I yanked the journal from my backpack. Lindsay swerved around college kids who were wearing Notre Dame gear jogging along the side of the road, blissfully unaware of what a bad idea it was to run in the rain near Lindsay’s car-weapon. Notre Dame college girls always looked golden and bouncy and happy. Whenever I saw them, I tried to pick out which students studied in the engineering program, or did research at the department for nanoscience and tech. I tried to pick out which college girls I was like.

The first half of the journal was filled with my dad’s pseudocode for scripts to automatically restart computer systems should they be stopped. It was the kind of thing that had entered the market recently, but my dad was already working on a functional prototype years prior. He was way ahead of the curve.

I wondered if he’d ever gotten his courage up enough to show Blake’s dad.

I flipped through his code to my dog-eared page. My notes were scraggly and crooked. When we built apps, Ms. Bates taught us to beware of building while ideas were too nebulous, while limits were undefined. You had to set up parameters of what you wanted to create.

 

1) An app that finds the perfect boyfriend
If I want to win the contest, I need a universal app that can work for anyone and everyone—even me.

 

2) Perfect Boyfriend = Perfect Match
People will need to download the Boyfriend App (the BFA) and register by completing a highly detailed questionnaire. In order for the BFA to work, a registry with superpersonal information is a must. The BFA needs to know everything about you. If you’re claustrophobic and scared of big dogs, the BFA can’t match you with a boyfriend who loves packed movie theaters and has a Rottweiler with a spiky collar named Kill Boy.

 

3) This is NOT a dating app.
The BFA takes any preconceived notions about digital matchmaking and injects them with steroids to create a virtual Boyfriend Finder. An alert sounds on your cell phone when your Top Love Match is within 100 yards.
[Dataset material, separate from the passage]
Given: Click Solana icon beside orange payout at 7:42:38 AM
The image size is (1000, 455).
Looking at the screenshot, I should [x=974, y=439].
Say you’re walking by the theater and the alert rings out: It turns out your perfect boyfriend—the guy who is totally made for you—is on stage running lines for King Lear. There’s no more missed opportunities, no more mistakes, no more chance happenings thrown away because you weren’t paying attention.

 

WHO NEEDS FATE WHEN YOU HAVE THE BOYFRIEND APP?

 

I jerked forward as Lindsay slammed to a stop twenty feet in front of a red light. “Someone needs to teach Blake and the Martin sisters a lesson,” she said.

Claire took a break from drawing horse heads in the steam on her window. “You can say that again.”

Lindsay said it again, but Claire didn’t laugh. Neither did I.

I snapped the journal shut and slunk farther down against the leather. Lindsay didn’t know the feeling of being not liked, and I was grateful for that. I don’t know what I’d do if anyone was mean to her. Everyone’s loved Lindsay since she entered the world via cesarean section, nine days before I did. She had a group of friends, but she usually just hung out with anyone she found interesting in the moment. (Though she avoided Blake & Co. out of loyalty to me.) To top off Lindsay’s lovability, in the summer between our sophomore and junior year, she did the coolest thing anyone at Harrison has ever done, which was to spend three months in New York City at FIT on a grant awarded by Kate Spade. She came back all worldly and everything, and everyone noticed. Between FIT and her fashion blog, she was sort of untouchable.